Résistance supérieure à la flamme (classe F1) : les matériaux sont auto-extinguibles et ne se consument pas même exposés à une flamme nue, empêchant ainsi la propagation du feu.

Résistance mécanique robuste : L’ensemble de la structure du transformateur (enroulements, châssis, etc.) doit résister sans dommage à un séisme d’arrêt sécurisé, garantissant ainsi son intégrité fonctionnelle.
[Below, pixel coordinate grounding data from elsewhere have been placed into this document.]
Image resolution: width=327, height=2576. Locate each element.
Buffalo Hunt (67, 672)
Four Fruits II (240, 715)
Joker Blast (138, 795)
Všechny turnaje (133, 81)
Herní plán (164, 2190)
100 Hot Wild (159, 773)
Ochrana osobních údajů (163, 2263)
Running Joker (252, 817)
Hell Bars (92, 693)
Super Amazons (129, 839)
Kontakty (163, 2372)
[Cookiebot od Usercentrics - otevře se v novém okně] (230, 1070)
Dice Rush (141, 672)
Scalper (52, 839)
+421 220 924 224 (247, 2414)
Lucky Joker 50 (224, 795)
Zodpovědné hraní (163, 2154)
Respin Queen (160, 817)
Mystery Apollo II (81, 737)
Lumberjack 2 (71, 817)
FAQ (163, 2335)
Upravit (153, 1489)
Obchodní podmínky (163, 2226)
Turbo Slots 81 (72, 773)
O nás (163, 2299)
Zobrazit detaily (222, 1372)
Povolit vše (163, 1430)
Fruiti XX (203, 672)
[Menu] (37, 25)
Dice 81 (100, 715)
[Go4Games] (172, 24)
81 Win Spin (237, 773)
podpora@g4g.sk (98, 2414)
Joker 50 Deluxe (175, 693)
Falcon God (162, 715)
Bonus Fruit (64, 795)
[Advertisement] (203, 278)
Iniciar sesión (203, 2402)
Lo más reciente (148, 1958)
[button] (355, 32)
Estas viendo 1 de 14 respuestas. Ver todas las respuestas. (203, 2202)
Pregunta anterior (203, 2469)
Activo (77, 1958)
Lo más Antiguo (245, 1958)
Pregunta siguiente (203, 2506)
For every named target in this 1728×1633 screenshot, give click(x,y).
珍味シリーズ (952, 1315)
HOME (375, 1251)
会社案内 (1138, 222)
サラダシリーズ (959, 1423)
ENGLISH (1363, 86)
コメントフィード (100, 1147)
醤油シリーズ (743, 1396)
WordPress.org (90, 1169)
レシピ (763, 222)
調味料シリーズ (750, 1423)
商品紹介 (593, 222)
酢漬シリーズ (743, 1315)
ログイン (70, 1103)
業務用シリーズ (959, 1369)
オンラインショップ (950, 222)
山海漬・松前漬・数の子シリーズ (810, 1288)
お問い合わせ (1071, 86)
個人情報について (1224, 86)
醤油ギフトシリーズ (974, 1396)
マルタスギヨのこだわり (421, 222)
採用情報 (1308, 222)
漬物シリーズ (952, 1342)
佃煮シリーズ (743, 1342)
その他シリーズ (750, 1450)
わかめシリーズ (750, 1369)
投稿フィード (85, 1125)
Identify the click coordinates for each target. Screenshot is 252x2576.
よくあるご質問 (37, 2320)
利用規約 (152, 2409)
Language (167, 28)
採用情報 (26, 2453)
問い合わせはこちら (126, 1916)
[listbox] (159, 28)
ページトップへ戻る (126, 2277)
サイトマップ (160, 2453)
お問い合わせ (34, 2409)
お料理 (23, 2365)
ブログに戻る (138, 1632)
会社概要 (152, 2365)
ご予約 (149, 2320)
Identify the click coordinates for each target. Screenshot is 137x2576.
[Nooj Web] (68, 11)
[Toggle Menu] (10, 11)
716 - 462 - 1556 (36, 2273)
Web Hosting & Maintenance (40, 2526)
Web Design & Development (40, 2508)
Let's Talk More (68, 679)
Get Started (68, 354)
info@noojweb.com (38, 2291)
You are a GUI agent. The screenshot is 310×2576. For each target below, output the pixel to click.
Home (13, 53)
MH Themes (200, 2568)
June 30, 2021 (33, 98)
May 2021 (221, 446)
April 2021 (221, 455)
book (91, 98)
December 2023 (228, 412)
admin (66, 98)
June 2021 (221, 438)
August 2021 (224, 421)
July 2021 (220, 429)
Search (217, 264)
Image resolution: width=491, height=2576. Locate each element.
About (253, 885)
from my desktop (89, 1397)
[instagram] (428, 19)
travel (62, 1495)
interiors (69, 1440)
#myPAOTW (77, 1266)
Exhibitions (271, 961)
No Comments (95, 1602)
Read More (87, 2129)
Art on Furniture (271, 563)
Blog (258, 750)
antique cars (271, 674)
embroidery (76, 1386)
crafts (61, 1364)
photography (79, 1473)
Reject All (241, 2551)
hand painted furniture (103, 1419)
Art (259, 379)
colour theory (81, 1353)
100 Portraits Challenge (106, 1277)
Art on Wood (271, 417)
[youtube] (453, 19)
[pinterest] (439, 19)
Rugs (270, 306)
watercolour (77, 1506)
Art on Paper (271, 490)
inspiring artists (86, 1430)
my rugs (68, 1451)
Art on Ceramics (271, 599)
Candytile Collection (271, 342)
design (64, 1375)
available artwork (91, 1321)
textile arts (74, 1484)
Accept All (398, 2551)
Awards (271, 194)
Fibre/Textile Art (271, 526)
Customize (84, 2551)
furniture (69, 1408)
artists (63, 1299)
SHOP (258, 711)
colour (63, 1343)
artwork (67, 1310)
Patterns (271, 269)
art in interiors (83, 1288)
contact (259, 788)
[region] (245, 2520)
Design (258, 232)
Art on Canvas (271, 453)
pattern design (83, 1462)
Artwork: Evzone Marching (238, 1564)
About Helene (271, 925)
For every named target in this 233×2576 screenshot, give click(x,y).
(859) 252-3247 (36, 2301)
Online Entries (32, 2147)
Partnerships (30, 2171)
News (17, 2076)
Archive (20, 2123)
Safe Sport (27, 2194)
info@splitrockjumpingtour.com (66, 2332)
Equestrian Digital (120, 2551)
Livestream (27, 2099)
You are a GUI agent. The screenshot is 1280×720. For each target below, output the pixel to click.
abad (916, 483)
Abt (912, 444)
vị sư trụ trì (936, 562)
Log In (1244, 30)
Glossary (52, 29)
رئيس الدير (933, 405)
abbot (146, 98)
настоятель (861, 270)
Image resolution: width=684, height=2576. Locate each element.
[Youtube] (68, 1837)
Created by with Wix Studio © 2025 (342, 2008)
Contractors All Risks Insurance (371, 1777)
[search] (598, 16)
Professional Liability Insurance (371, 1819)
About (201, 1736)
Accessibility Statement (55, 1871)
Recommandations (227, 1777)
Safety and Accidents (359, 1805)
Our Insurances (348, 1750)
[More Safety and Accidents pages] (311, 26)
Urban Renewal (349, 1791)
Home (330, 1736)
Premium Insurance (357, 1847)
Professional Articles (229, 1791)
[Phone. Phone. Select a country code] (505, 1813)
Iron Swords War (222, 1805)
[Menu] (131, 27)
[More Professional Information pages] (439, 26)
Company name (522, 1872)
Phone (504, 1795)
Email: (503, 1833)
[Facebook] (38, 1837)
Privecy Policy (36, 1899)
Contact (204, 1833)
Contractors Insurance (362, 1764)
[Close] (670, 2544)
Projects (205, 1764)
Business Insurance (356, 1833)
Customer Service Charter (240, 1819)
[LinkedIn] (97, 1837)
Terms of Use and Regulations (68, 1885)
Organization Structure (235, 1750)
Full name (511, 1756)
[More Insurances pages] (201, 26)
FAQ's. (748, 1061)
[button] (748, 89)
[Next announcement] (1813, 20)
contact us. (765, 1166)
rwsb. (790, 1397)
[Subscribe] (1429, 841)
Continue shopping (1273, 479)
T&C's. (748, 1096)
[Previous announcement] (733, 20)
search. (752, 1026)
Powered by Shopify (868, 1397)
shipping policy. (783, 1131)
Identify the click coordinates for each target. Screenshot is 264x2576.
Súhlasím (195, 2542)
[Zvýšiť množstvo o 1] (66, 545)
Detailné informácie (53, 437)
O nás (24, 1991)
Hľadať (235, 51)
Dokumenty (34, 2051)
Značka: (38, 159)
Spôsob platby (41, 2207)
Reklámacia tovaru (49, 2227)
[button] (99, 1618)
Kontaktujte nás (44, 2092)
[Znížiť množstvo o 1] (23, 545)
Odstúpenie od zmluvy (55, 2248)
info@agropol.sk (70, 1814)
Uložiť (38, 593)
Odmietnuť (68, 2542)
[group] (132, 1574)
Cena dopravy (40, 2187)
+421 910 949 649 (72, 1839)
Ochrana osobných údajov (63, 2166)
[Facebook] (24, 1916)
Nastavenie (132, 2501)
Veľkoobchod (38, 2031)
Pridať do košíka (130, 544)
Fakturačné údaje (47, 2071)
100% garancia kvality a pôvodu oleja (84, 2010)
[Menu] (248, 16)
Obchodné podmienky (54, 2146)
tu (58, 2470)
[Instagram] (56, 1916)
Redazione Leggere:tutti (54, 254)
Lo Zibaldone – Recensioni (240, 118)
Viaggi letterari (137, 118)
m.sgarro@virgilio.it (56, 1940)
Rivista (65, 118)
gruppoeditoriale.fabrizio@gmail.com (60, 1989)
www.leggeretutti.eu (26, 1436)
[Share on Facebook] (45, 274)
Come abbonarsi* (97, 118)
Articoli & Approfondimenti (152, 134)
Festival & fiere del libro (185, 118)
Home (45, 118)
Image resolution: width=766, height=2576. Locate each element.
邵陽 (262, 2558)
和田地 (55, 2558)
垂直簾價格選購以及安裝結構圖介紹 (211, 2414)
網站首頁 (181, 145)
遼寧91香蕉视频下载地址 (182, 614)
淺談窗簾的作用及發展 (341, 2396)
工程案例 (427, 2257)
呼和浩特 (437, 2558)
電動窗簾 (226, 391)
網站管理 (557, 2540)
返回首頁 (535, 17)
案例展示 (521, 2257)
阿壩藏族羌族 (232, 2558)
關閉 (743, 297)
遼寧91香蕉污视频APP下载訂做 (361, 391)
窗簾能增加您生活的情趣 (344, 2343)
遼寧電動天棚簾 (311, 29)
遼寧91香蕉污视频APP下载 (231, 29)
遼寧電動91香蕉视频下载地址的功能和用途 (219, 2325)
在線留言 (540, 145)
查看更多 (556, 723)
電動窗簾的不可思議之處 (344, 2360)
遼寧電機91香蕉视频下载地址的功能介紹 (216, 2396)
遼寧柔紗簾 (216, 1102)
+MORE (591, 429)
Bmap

Cette résistance doit être validée par une analyse par éléments finis (AEF) précise et des essais de qualification sismique rigoureux.

  1. Assurance et certification de qualité rigoureuses

Programme d'assurance qualité nucléaire : L'ensemble du cycle de vie – de la conception à la livraison, en passant par l'approvisionnement en matériaux, la fabrication et les essais – doit respecter un programme d'assurance qualité nucléaire (généralement basé sur la norme HAF 003 ou l'annexe B de la norme 10 CFR 50), garantissant un contrôle et une traçabilité complets du processus.

Qualification et certification : Le transformateur doit réussir les essais de type et les essais de qualification sismique réalisés par un organisme reconnu par l’autorité nationale de sûreté nucléaire (par exemple, la NNSA en Chine) afin de démontrer sa conformité aux normes de classe 1E. Cette qualification constitue son autorisation de mise sur le marché.

  1. Conception et essais de performances spécifiques

Résistance au vieillissement par rayonnement : en particulier pour les transformateurs de catégorie K1, les matériaux d’isolation et les composants structurels doivent être évalués afin de garantir l’absence de dégradation significative des performances sous la dose de rayonnement prévue au cours de leur durée de vie.

Tests de routine et de type rigoureux : outre les tests standard (rapport, résistance, pertes à vide/en charge, diélectrique, niveau sonore, etc.), des tests spéciaux sont obligatoires, tels que :

Mesure des décharges partielles : les exigences sont exceptionnellement strictes, exigeant généralement des niveaux inférieurs à 5-10 pC, afin de garantir la fiabilité de l’isolation à long terme.

Essais de tension d'impulsion (impulsion de foudre et de commutation).